Esa es la otra cara del “progreso y la modernidad” que está creando una sociedad de ricos, ricos empresarios privilegiados, y ricos políticos funcionarios que están cobrando al país una “ tasa de interés mucho más elevada que la tasa de interés bancaria”, a través de una mega corrupción, sobre la cual tiene lugar un estilo de vida suntuoso y banal que responde a los anti valores que emanan del mercado desregulado, “libre mercado”, que ha convertido la vida en un simple acto de negocio y de mercancía que se compra y vende bajo la estrategia individualista de la competitividad globalizada.
Esos antivalores encuentran en los medios de comunicación, el llamado poder mediático, la vía más idónea para propagarse y expandirse, hasta impregnar todo el tejido social, de manera tal que los individuos bajo su influencia se convierten en agentes puros consumidores portadores de la vida “Light”. El consumismo desenfrenado y ostentoso marca la finalidad de la vida que es fácilmente verificada en las catedrales del consumo. Dos motivaciones rigen el comportamiento del hombre-consumidor: el afán de lucro desmedido; y la búsqueda del dinero fácil, que justifican el echar a un lado todo obstáculo ético y legal, lo que marca el derrumbamiento de la cultura en valores.
En ese contexto, el llamado poder mediático recrea y difunde los falsos ídolos de los que habla Monseñor y cuya descomposición moral, sus antivalores, se van haciendo las nuevas referencias de conducta que “venden” en el mercado y promueven el consumismo descompuesto. La descomposición de los valores y la difusión de una cultura anti ética y violatoria de las leyes y de las buenas costumbres se van imponiendo, definiendo el estado de inmoralidad que se observa en todos los órdenes de la vida social dominicana.
Por eso no extraña que a través de los medios de comunicación presenciamos cómo se ha corrompido el lenguaje, promoviendo la violencia y la inmoralidad, y cómo se difunden imágenes prostituidas, como recientemente sucediera en un programa de TV de la Capital, sólo porque el mercado “liberado” o desregulado, indica que esas son las inconductas más efectivas para lograr el éxito, es decir, hacer riqueza fácil.

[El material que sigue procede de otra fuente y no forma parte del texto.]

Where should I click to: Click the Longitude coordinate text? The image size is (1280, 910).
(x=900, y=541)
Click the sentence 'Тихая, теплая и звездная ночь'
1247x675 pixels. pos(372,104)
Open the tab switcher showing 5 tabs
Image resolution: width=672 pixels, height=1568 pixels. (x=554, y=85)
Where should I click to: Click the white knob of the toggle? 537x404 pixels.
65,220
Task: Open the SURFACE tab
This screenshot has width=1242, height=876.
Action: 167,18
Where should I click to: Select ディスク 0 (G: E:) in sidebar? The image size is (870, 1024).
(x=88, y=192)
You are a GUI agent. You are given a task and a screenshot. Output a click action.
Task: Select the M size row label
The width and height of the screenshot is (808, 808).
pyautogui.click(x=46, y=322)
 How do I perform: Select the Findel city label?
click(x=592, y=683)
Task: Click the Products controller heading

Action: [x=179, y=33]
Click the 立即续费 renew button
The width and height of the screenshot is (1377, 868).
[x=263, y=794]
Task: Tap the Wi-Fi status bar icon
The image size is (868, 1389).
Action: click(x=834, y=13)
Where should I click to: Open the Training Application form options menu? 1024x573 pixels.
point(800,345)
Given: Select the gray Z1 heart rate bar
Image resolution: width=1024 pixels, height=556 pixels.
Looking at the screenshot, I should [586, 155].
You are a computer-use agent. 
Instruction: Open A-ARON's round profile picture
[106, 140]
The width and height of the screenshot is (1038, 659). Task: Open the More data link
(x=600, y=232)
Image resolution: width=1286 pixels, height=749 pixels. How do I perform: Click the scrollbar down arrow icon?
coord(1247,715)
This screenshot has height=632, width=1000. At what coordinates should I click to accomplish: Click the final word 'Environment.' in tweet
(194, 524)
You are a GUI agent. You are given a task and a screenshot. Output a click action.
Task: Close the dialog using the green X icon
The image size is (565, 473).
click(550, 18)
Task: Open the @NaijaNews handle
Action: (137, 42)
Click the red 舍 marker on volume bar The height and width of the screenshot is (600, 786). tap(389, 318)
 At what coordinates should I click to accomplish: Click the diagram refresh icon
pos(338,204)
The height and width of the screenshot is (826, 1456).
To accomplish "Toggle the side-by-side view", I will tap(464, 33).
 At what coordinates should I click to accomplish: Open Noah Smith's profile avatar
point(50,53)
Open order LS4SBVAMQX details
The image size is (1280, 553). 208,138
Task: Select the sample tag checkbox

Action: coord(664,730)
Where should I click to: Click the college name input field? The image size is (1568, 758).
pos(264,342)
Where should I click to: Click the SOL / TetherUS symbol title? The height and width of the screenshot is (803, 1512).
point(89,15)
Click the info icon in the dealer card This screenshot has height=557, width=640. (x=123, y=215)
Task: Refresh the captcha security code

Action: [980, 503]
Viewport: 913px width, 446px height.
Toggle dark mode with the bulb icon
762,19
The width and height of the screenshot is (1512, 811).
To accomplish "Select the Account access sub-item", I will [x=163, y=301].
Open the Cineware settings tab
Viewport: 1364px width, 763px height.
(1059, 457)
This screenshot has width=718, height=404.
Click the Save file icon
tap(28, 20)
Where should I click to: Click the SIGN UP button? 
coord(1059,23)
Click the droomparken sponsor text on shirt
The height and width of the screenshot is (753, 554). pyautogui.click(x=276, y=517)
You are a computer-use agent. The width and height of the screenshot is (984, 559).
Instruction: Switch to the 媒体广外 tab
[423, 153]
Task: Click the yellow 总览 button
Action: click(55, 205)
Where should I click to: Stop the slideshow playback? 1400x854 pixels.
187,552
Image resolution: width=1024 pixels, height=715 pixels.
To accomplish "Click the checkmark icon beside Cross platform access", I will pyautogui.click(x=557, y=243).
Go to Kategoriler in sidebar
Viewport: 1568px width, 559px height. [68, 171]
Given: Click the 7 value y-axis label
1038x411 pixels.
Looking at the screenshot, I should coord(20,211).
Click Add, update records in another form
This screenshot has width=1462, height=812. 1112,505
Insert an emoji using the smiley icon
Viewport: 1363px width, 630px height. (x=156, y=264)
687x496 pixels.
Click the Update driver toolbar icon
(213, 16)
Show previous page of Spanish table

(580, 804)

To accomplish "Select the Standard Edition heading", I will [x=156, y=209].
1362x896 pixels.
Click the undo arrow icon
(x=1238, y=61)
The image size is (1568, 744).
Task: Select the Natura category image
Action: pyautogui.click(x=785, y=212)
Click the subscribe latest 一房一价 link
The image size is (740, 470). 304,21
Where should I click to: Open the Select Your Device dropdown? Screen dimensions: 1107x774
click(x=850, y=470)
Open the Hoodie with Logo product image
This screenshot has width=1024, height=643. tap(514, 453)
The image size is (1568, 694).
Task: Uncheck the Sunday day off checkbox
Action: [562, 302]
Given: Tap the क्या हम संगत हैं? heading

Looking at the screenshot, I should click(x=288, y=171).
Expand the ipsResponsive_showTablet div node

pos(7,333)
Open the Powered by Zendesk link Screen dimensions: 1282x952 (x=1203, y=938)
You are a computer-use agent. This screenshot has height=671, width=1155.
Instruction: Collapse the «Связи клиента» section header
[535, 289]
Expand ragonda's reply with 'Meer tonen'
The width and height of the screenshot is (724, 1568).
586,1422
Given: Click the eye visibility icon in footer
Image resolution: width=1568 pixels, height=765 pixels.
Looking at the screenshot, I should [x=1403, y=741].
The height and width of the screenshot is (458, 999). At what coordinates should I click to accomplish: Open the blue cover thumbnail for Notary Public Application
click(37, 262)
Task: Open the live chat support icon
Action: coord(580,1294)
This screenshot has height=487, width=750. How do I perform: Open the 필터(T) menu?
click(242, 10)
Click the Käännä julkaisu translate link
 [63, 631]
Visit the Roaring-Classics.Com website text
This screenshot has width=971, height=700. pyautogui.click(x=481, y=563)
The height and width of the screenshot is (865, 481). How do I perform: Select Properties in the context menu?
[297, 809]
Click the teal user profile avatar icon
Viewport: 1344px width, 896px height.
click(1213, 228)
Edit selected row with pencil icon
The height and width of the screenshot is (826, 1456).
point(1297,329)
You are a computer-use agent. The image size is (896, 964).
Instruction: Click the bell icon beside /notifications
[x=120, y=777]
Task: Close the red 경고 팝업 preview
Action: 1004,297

Libertad de expresión moral y legal
Ante esa realidad que es advertida como una seria amenaza, se impone una rectificación de las autoridades para que, así como lograron regular y restablecer la moral del sistema financiero, se dispongan a regular y disciplinar los medios, de modo que restablezcan la moral y la legalidad en el uso del lenguaje y la difusión de imágenes que no ofendan la moral pública.
¡Regulemos y civilicemos la libertad de expresión!